**TEXT EXCERPT**
※

Chicago is abuzz with explosive claims in The Guardian Feb. 24 that police in the Windy City operate a CIA-style "black site" where arrestees are held incommunicado, subject to harsh interrogations without being formally booked—and therefore with no paper trail, and no means for attorneys or kin to determine their whereabouts. The facility, in a nondescript West Side warehouse known as Homan Square, has long been the scene of "secretive work by special police units," The Guardian writes, where beatings and abuse can be carried out with impunity. Detainees are held there up to 24 hours before being sent to a precinct to be formally processed. Kids as young as 15 have been held at Honan Square, and at least one man was found unresponsive in an "interview room" at the facility and later pronounced dead, according to a February 2013 Chicago Tribune story cited by The Guardian.
The Guardian report is based on interviews with local attorneys and one protester who spent the better part of a day shackled in Homan Square after being arrested at protests against the Chicago NATO summit in 2012. Protester Brian Jacob Church, one of the "NATO Three," was denied access to an attorney at Homan Square, before he was sent to a nearby police station to be booked and charged. Chicago civil-rights attorney Flint Taylor said: "This Homan Square revelation seems to me to be an institutionalization of the practice that dates back more than 40 years, of violating a suspect or witness’ rights to a lawyer and not to be physically or otherwise coerced into giving a statement."

※

**SUPPLIED INFORMATION**
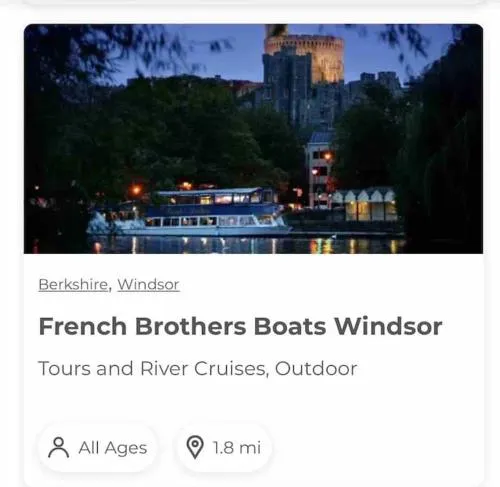Click the previous card's bottom edge

click(x=253, y=2)
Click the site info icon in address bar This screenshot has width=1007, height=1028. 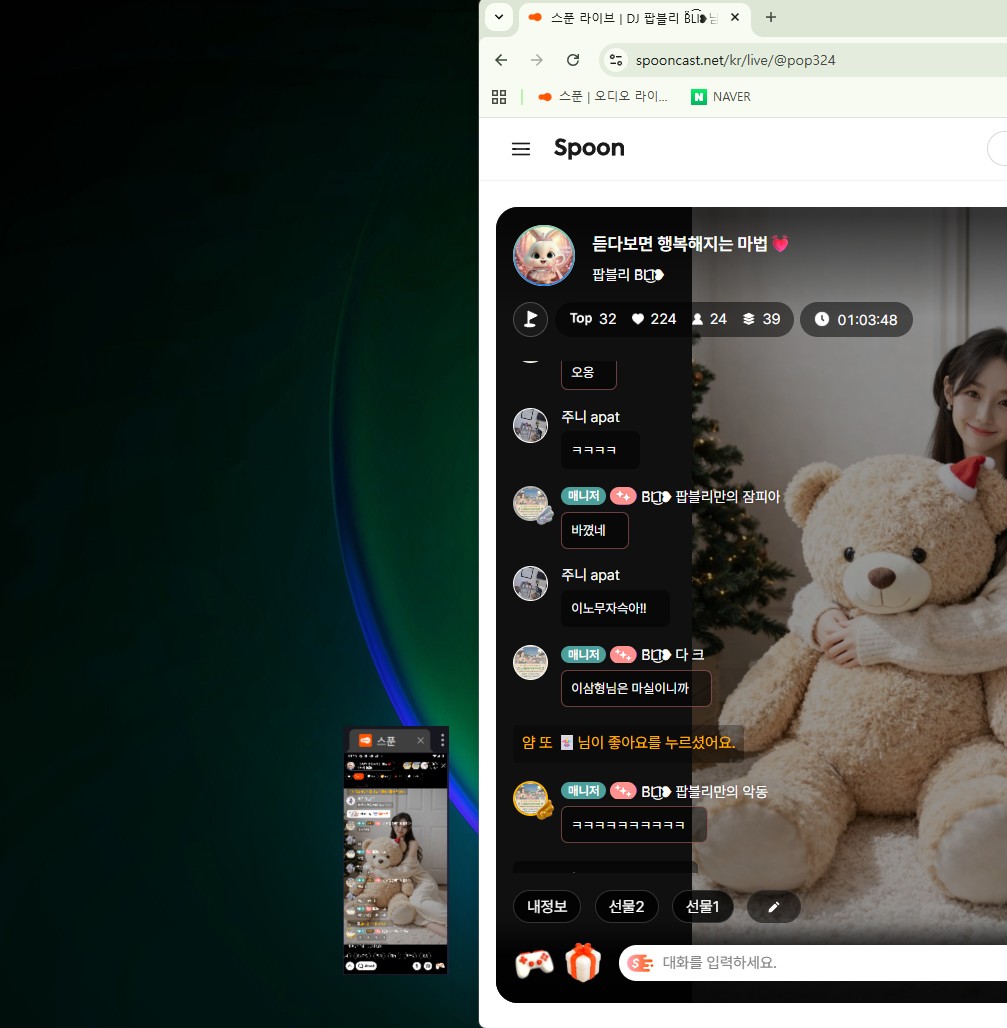tap(616, 60)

※

**LIST OF TASKS**
a) From the text on the Homan Square facility, list every publication or person it cites or quotes as a source of information.
b) Summarize the text on the Homan Square facility in two sentences.
c) Resume the text on the Homan Square facility from the point where it stops.

**TASK-BY-TASK RESULTS**
a)
- The Guardian
- The Chicago Tribune, in a February 2013 story
- Local attorneys interviewed by The Guardian
- Protester Brian Jacob Church
- Chicago civil-rights attorney Flint Taylor

b) The Guardian has reported that Chicago police run a "black site" in a West Side warehouse called Homan Square, where arrestees are held incommunicado for up to 24 hours and interrogated without being formally booked, so attorneys and relatives cannot locate them. The report draws on interviews with local attorneys and with protester Brian Jacob Church, who was denied access to a lawyer there after his 2012 arrest, and civil-rights attorney Flint Taylor called the site an institutionalization of a decades-old practice of violating suspects' rights.

c)
The day after The Guardian story, the Chicago Tribune reported on the Chicago Police Department statement in response to the story. The statement said the Homan Square facility houses the department's Bureau of Organized Crime, SWAT unit evidence technicians and the CPD ballistics lab. It asserted: "CPD abides by all laws, rules and guidelines pertaining to any interviews of suspects or witnesses, at Homan Square or any other CPD facility. If lawyers have a client detained at Homan Square, just like any other facility, they are allowed to speak to and visit them." Which merely raises the question of how an attorney is supposed to know the client is there if detainees are taken to the site before being booked.
The NATO Three were a trio of activists initially charged with terrorism in relation to claims that they made Molotov cocktails for use at the protests. They were acquitted on the terrorism charge but convicted on less serious explosive charges.